Items from a data source

>> start

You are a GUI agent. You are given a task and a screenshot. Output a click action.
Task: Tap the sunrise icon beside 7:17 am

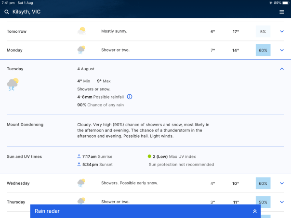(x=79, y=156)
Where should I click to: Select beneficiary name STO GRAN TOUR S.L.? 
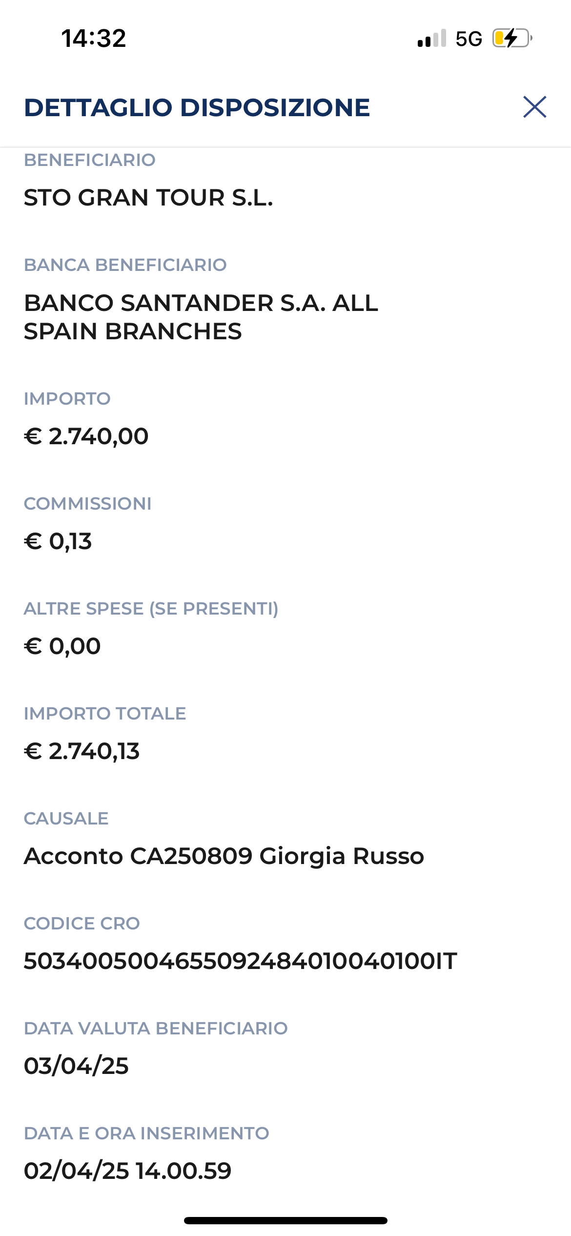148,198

>> end

What you are asked to do:
Could you convert every line of the material above into a JSON list of strings, one string per line, with blank lines and the pictures left out?

The completed task:
[
  "You are a GUI agent. You are given a task and a screenshot. Output a click action.",
  "Task: Tap the sunrise icon beside 7:17 am",
  "(x=79, y=156)",
  "Where should I click to: Select beneficiary name STO GRAN TOUR S.L.? ",
  "148,198"
]